387.4

Kantonsratsbeschluss
über Einrichtungen für Menschen mit Behinderung1

vom 10. Januar 20022

Der Grosse Rat des Kantons St.Gallen

hat von der Botschaft der Regierung vom 27. Februar 2001 Kenntnis genommen und

erlässt

als Beschluss:

Bewilligung

a) Behinderteneinrichtung

Art. 1.

1 Wer eine private Behinderteneinrichtung betreibt, in der dauernd wenigstens drei erwachsene behinderte Personen untergebracht, gepflegt oder beschäftigt werden können, bedarf einer Bewilligung.

b) gemischte Einrichtung

Art. 2.

1 Wer eine private Einrichtung betreibt, in der wenigstens eine erwachsene behinderte Person und wenigstens zwei weitere Personen untergebracht, gepflegt oder beschäftigt werden können, deren Eigenschaft für eine Bewilligung nach den besonderen Vorschriften über Kinder- und Jugendheime, Alters- und Pflegeheime oder die Aufnahme von Pflegekindern massgebend ist3, bedarf einer Bewilligung.

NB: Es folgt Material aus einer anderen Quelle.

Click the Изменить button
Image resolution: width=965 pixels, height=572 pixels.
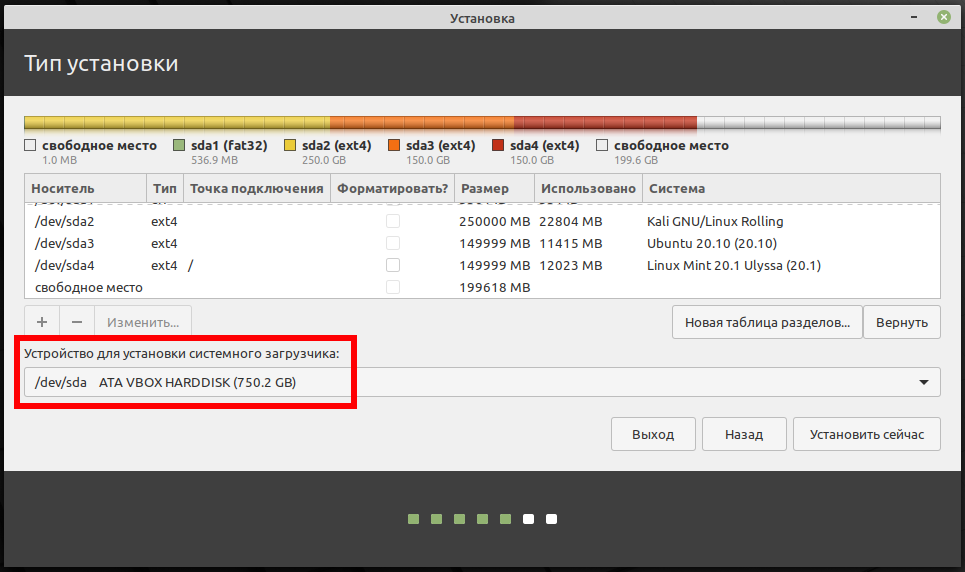pos(143,322)
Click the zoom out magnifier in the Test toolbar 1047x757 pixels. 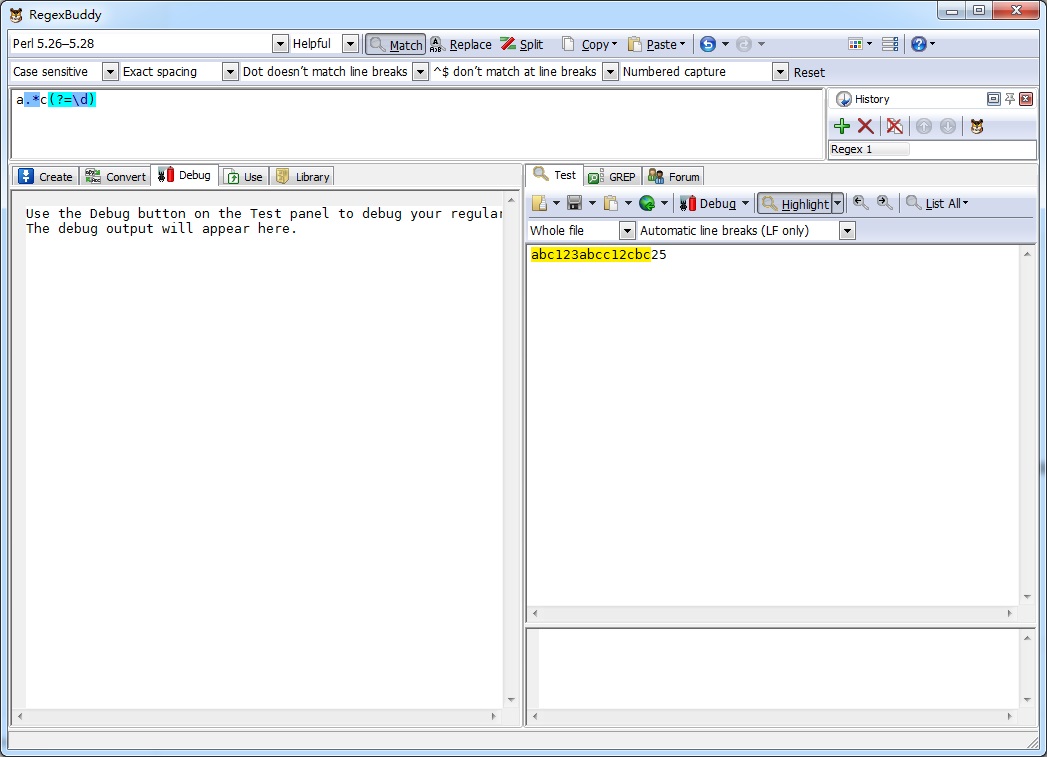coord(860,203)
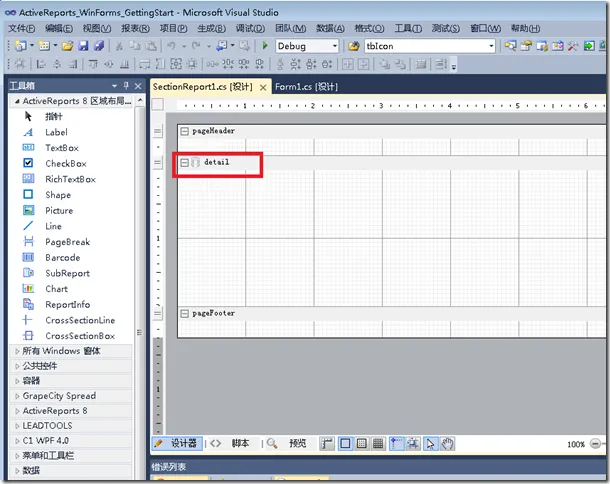
Task: Collapse the pageHeader section
Action: tap(184, 131)
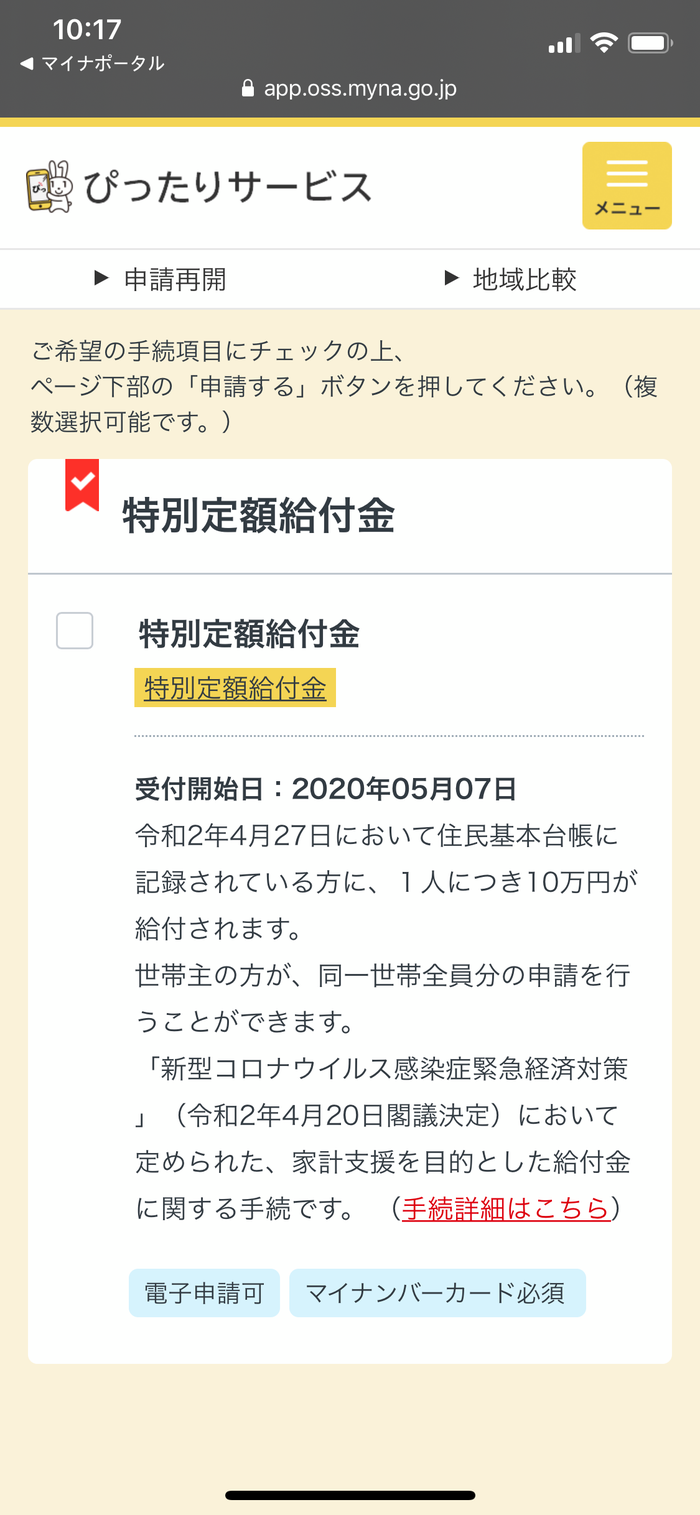Tap the cellular signal bars icon

click(x=563, y=44)
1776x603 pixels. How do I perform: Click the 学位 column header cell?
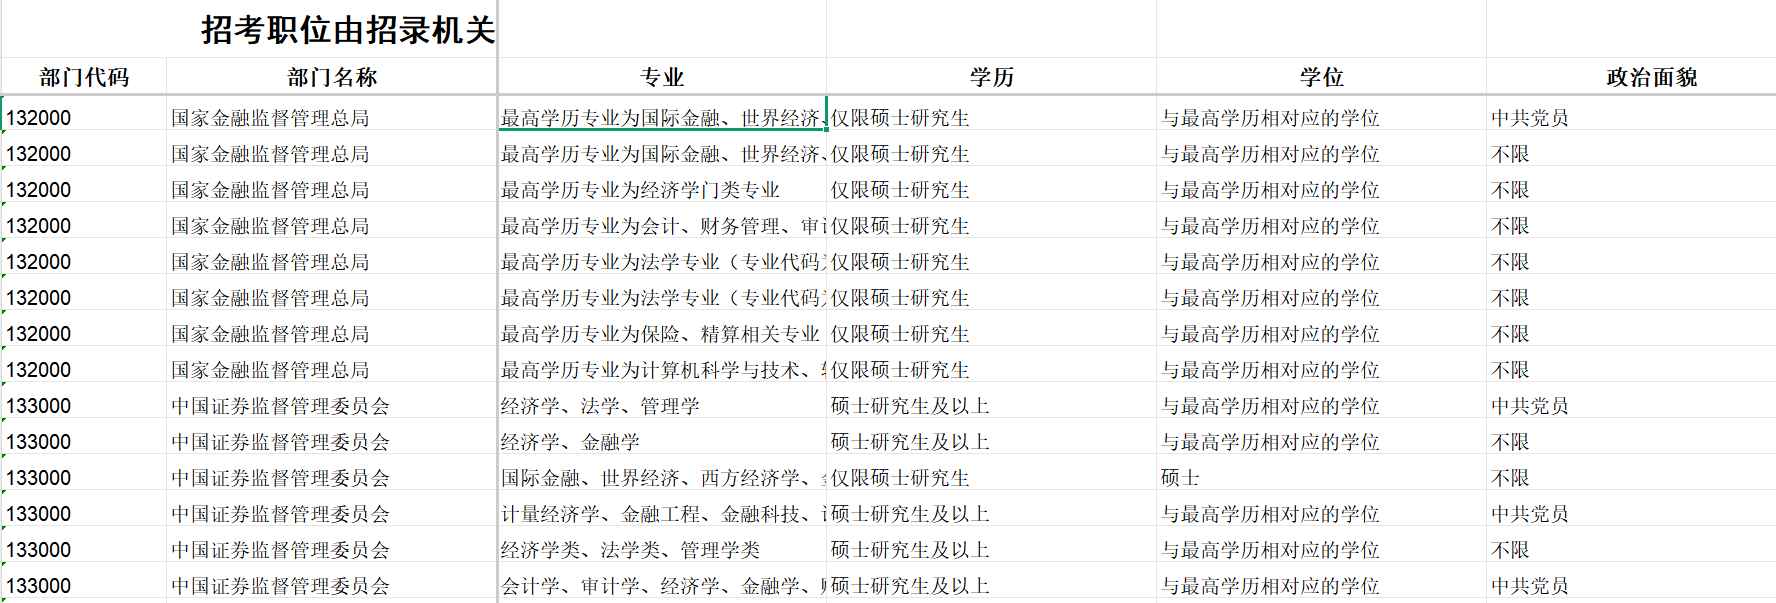1321,77
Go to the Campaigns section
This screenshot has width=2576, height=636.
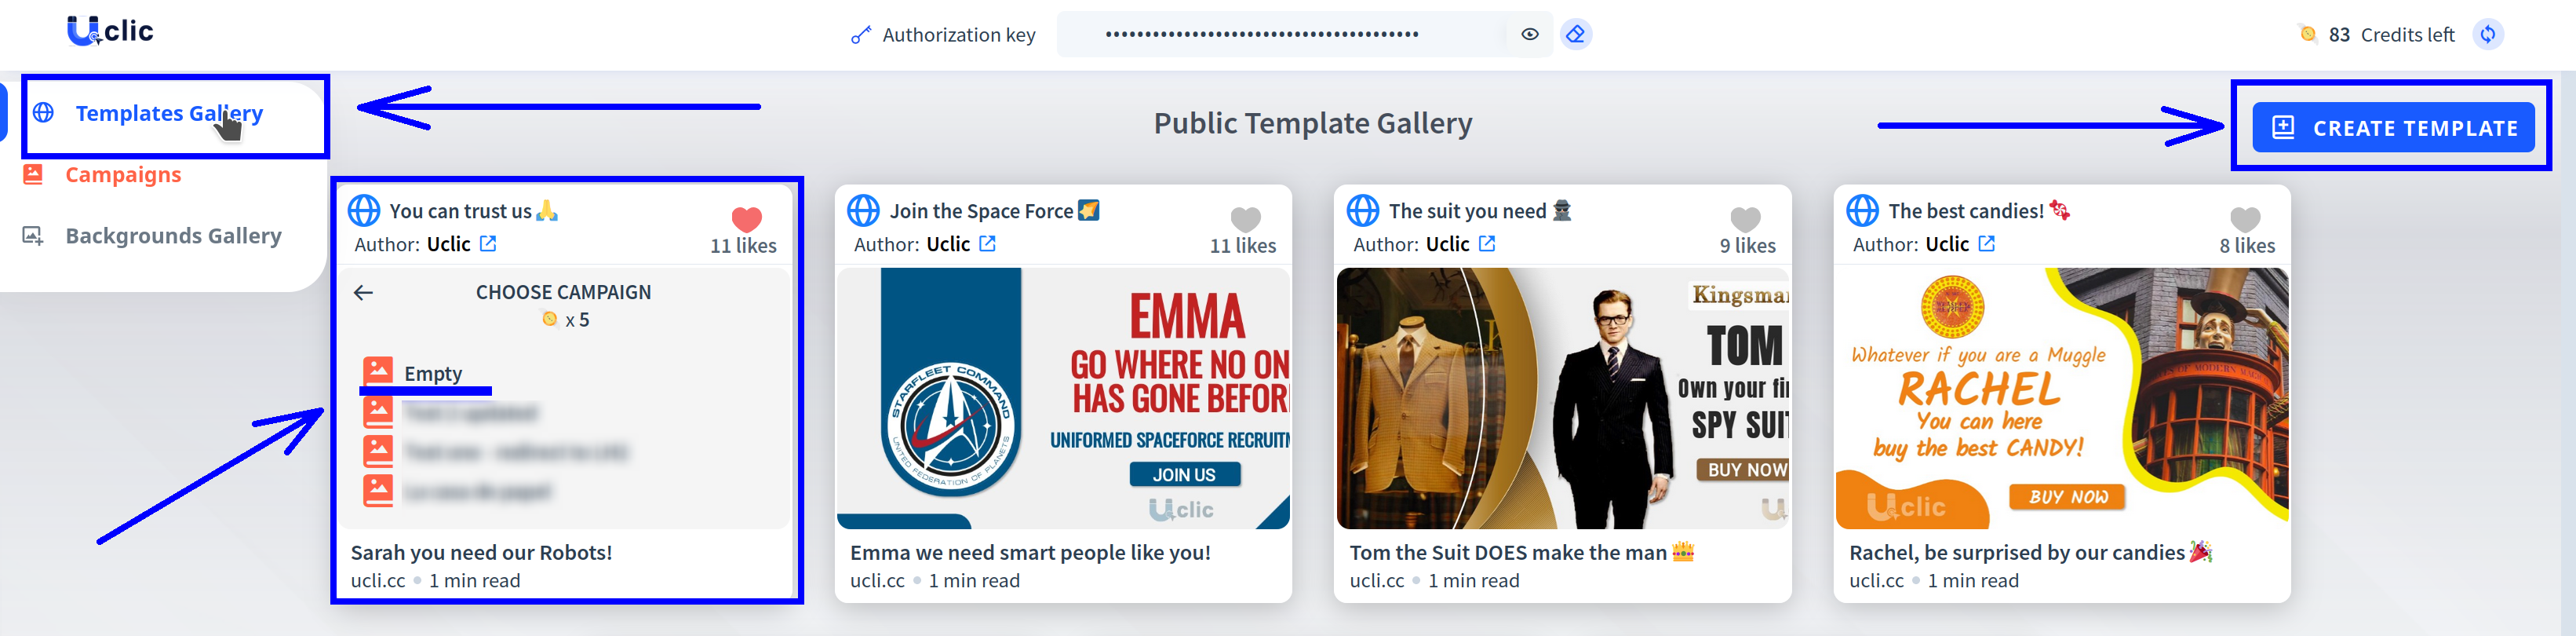[x=122, y=175]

2 Die Bewilligungspflicht nach diesem Beschluss besteht nicht, wenn eine Bewilligung nach den besonderen Vorschriften vorliegt oder erforderlich ist.

c) erwachsene behinderte Person

Art. 3.

1 Als erwachsene Behinderte gelten volljährige Personen, die Leistungen der Invalidenversicherung beziehen oder sich zum Bezug solcher Leistungen angemeldet haben.

Zuständigkeit

Art. 4.

1 Das zuständige Departement erteilt die Bewilligung.

2 Die zuständige Stelle des Staates beaufsichtigt die Behinderteneinrichtungen.

Verordnung

Art. 5.

1 Die Regierung regelt durch Verordnung:

a) Voraussetzungen und Verfahren zur Erteilung und zum Entzug der Betriebsbewilligung;

b) die Aufsicht.

Vollzug

Art. 6.4

1 Dieser Beschluss wird ab 1. Januar 2002 bis 31. Dezember 2012 angewendet.

Referendum

Art. 7.

1 Dieser Beschluss untersteht dem fakultativen Gesetzesreferendum.5

Der Präsident des Grossen Rates:
Jakob Büchler

Der Staatssekretär:
lic. iur. Martin Gehrer

Die Regierung des Kantons St.Gallen

erklärt:6

Der Grossratsbeschluss über Behinderteneinrichtungen wurde am 10. Januar 2002 rechtsgültig, nachdem innerhalb der Referendumsfrist vom 11. Dezember 2001 bis 9. Januar 2002 kein Begehren um Anordnung einer Volksabstimmung gestellt worden ist.7

Der Grossratsbeschluss wird vom 1. Januar 2002 bis 31. Dezember 2006 angewendet.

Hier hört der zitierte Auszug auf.